# [AIM OF THE EXERCISE]
Extract precisely the lines that run from the line containing "Click the settings" to the end of the records below, with both ends included and pictures omitted.

*** Opening of DATA ***

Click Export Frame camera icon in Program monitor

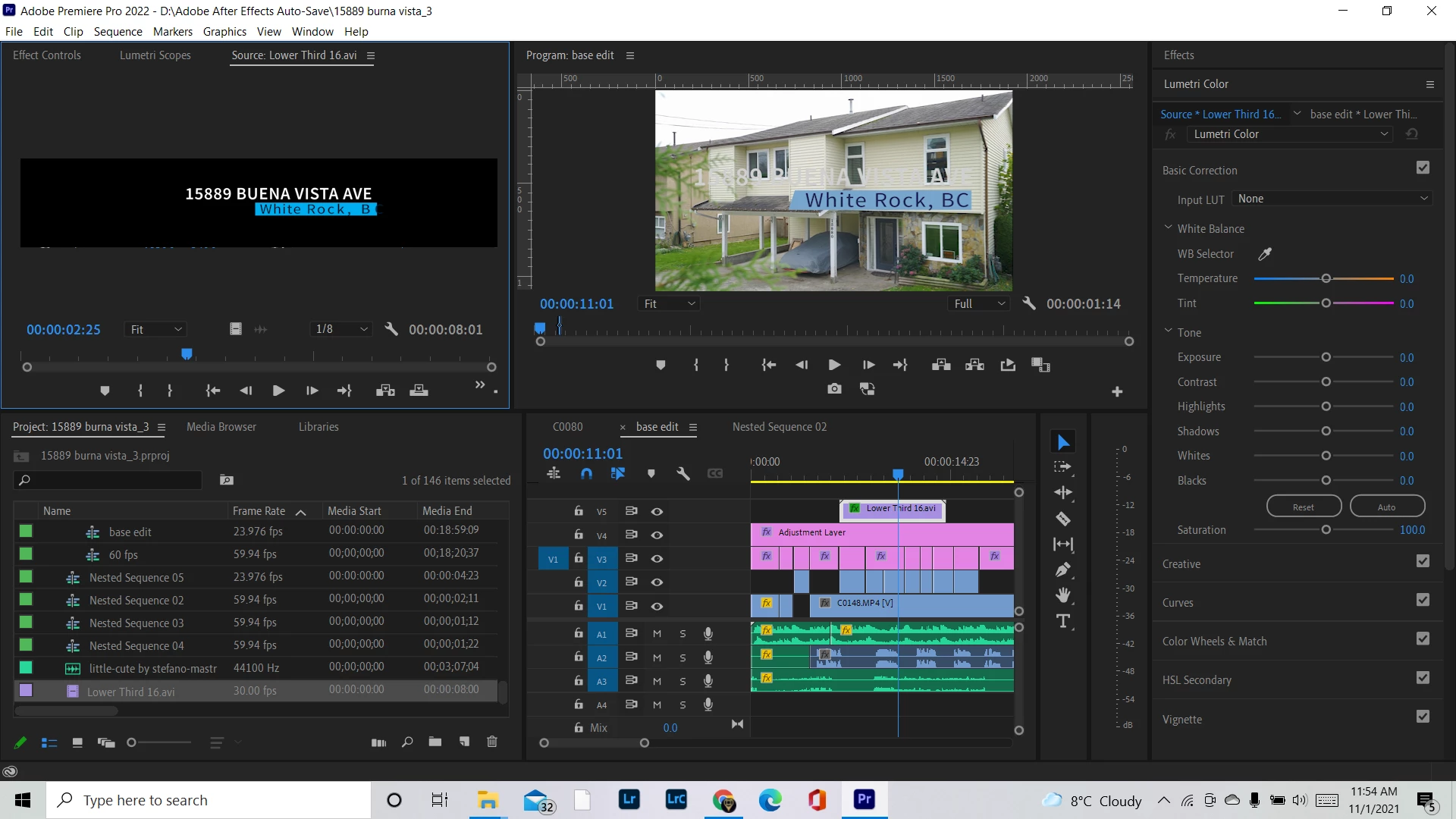[834, 389]
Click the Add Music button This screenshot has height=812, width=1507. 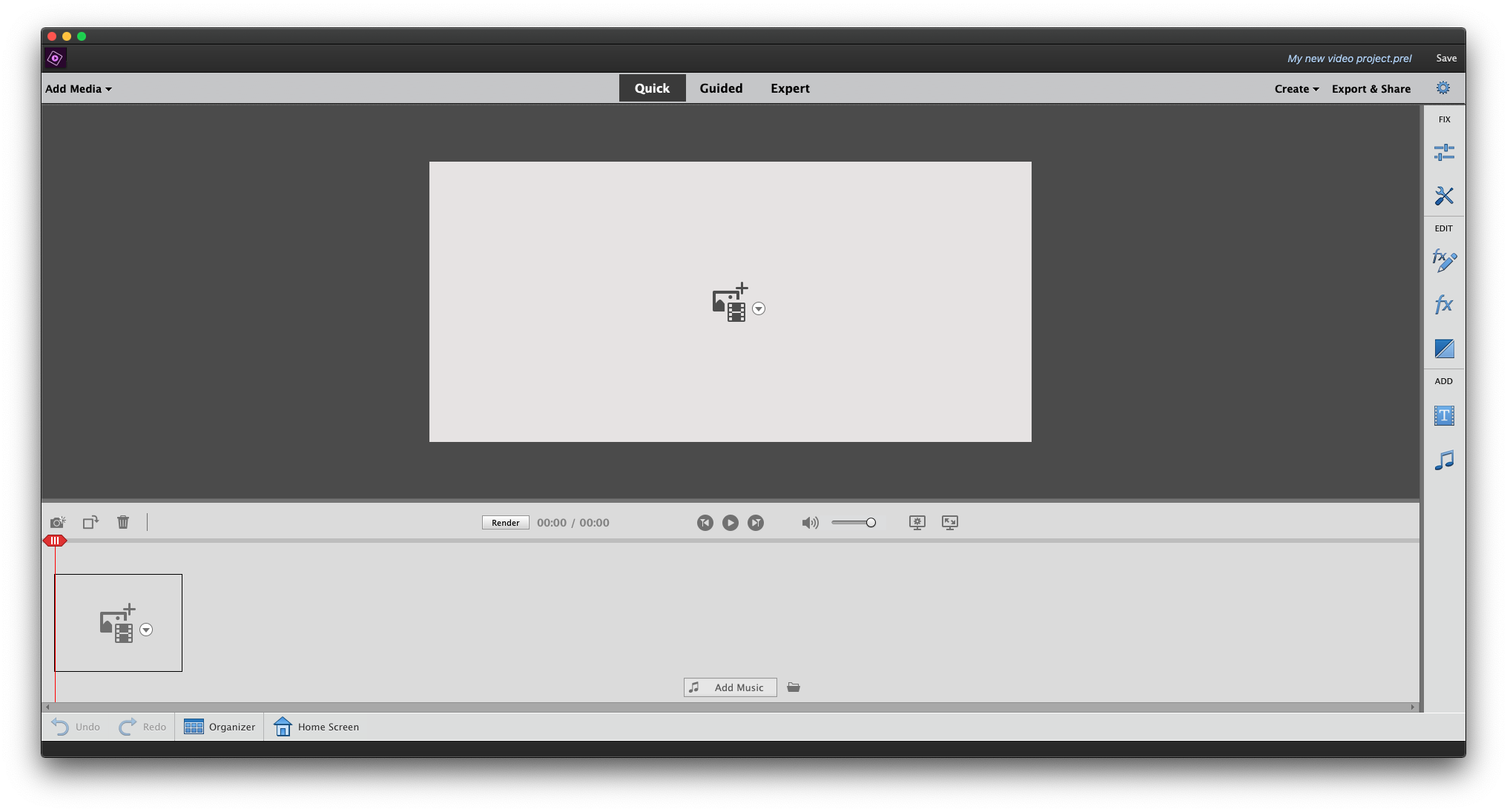730,687
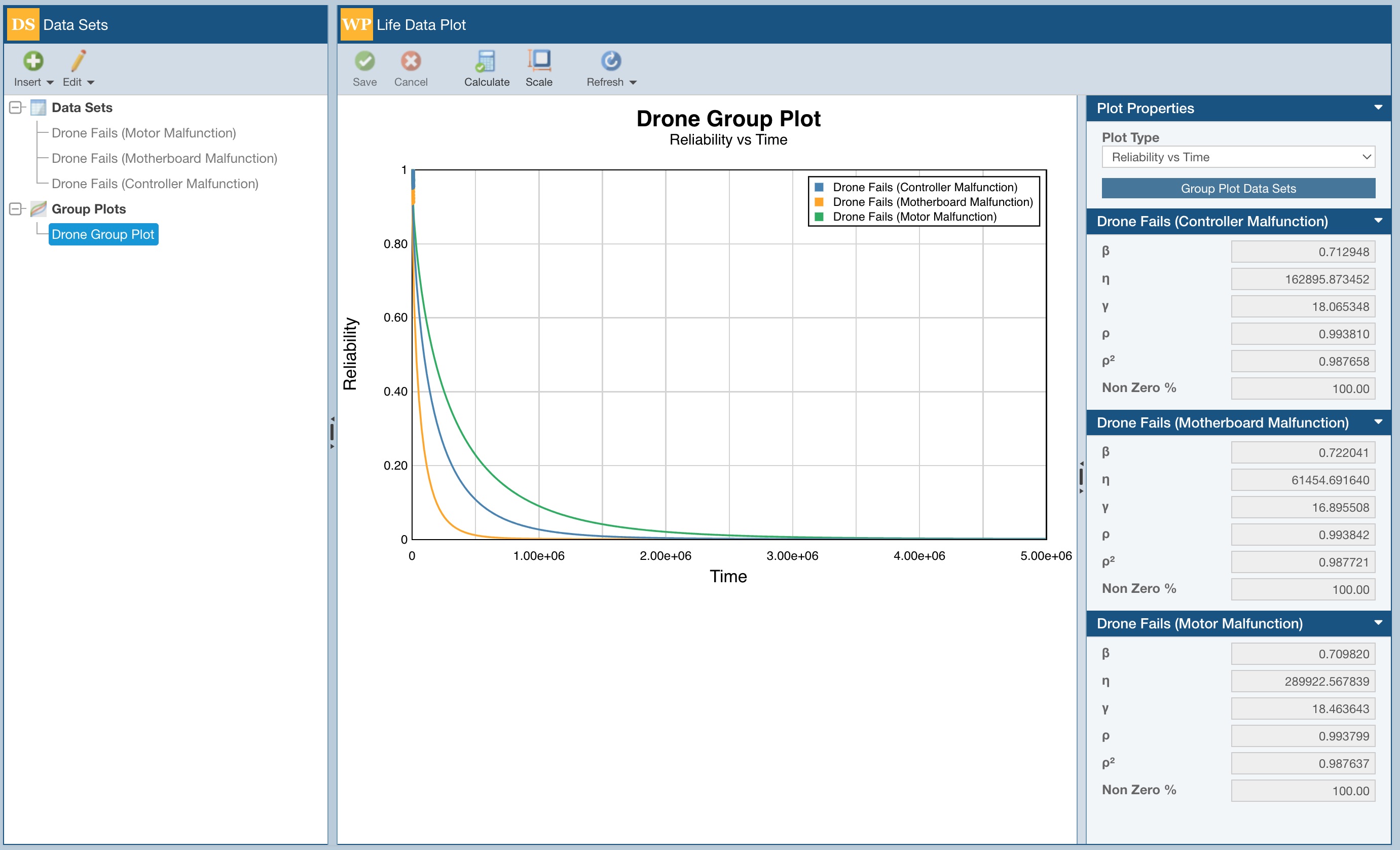Open the Refresh dropdown arrow

pyautogui.click(x=633, y=83)
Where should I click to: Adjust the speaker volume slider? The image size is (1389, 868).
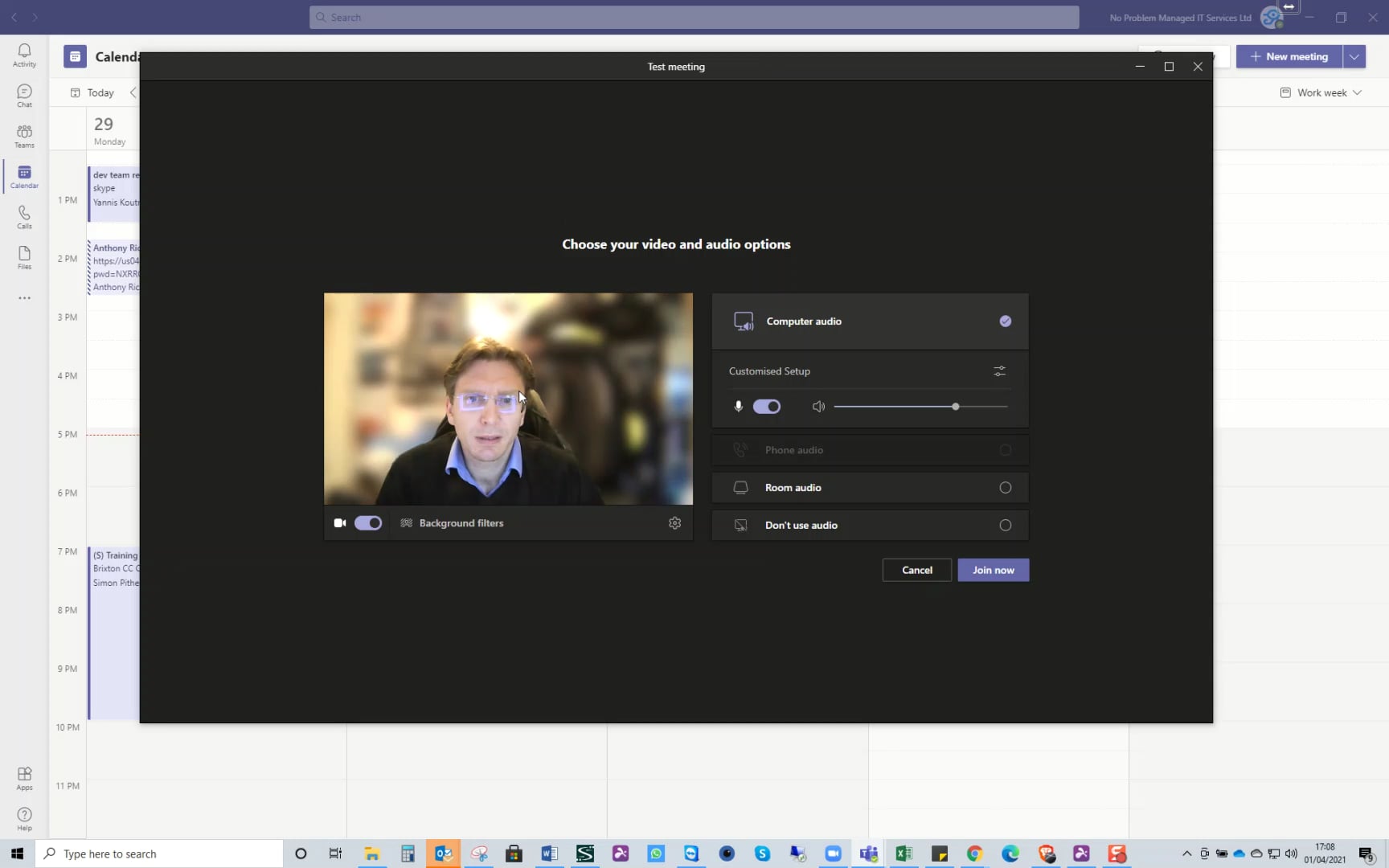point(955,406)
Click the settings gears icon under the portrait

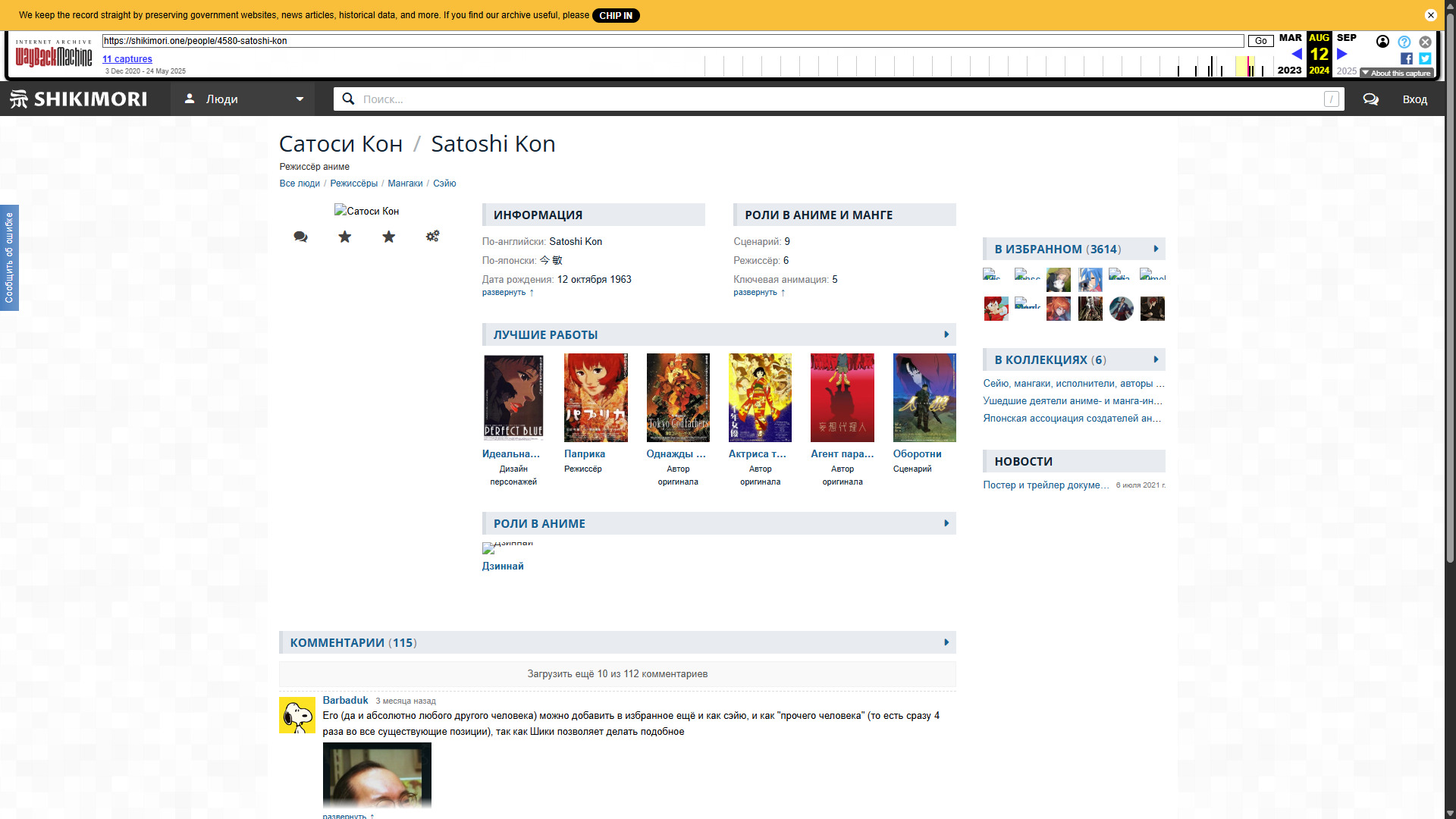pos(432,237)
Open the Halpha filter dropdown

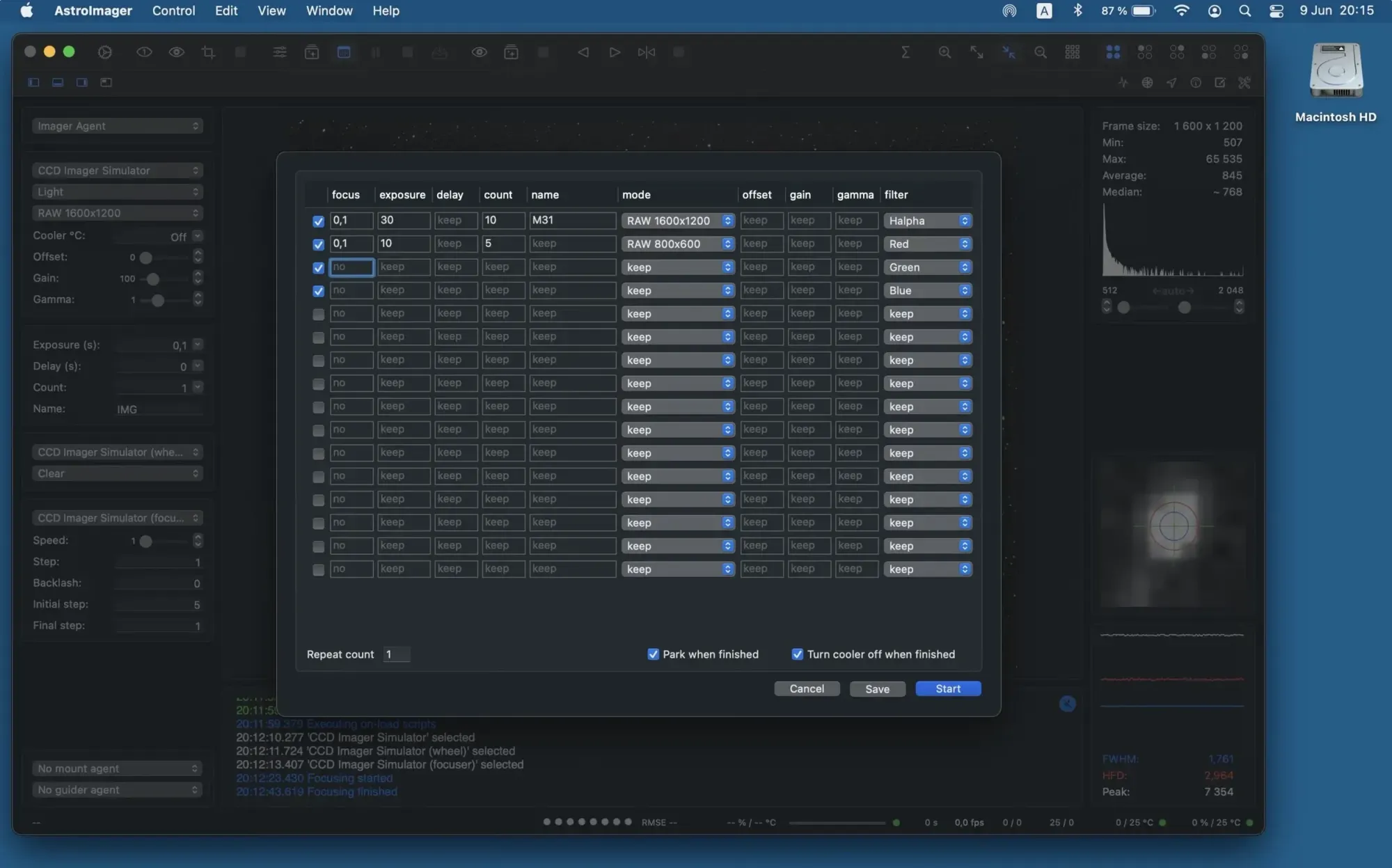tap(928, 221)
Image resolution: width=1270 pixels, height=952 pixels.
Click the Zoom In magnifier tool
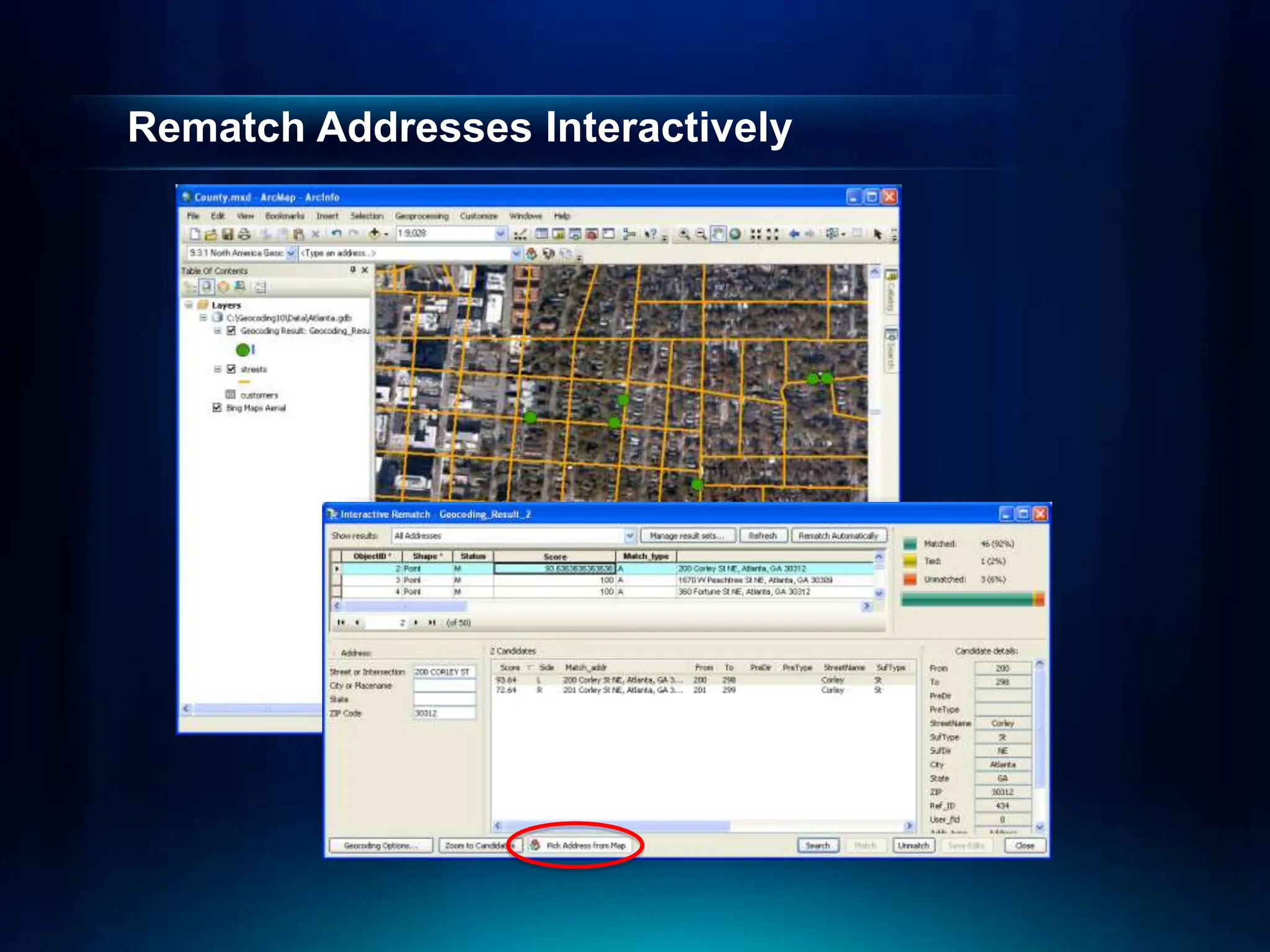point(683,234)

*** Close of DATA ***

# [EXPECTED ANSWER]
Click the settings gears icon under the portrait

pos(432,237)
Open the Halpha filter dropdown

tap(928, 221)
Image resolution: width=1270 pixels, height=952 pixels.
Click the Zoom In magnifier tool
point(683,234)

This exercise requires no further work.